### EXERCISE MATERIAL
■ ■ ■
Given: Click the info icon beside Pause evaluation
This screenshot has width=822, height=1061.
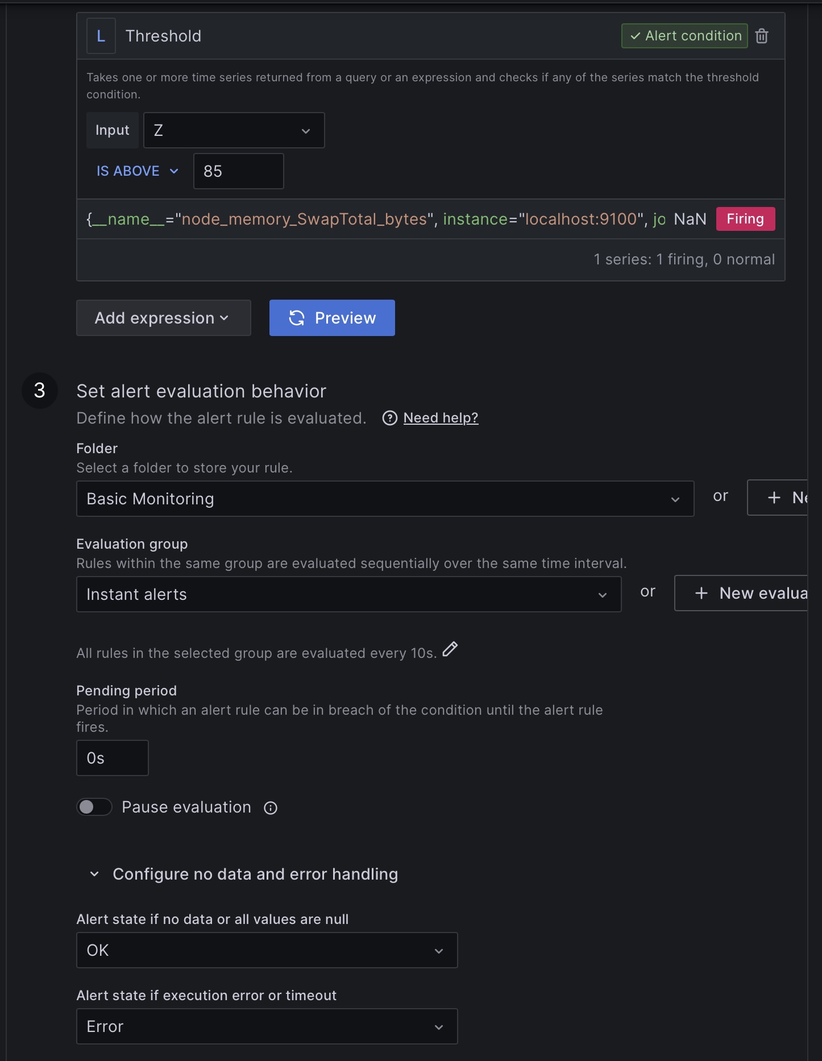Looking at the screenshot, I should [271, 808].
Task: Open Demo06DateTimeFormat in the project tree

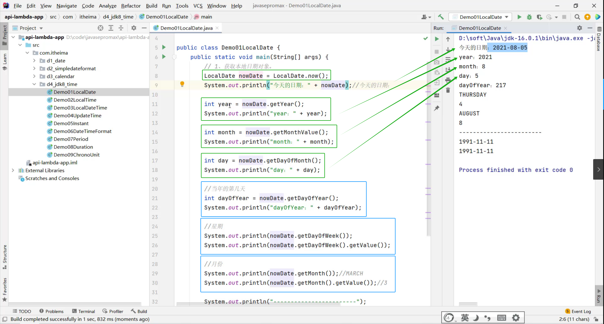Action: 82,131
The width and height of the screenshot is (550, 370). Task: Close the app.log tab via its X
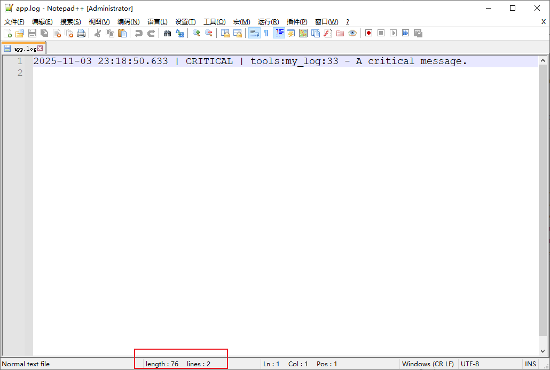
■ ■ ■
### AIM
Update the records from the start through the line with "Action: 82,131", replacing "project tree" with "file tree" and keeping everything else the same. Leave the pictures out of your answer.

### FINISHED EXERCISE
Given: Click the info icon beside Pause evaluation
This screenshot has width=822, height=1061.
Looking at the screenshot, I should [271, 808].
Task: Open Demo06DateTimeFormat in the file tree

Action: 82,131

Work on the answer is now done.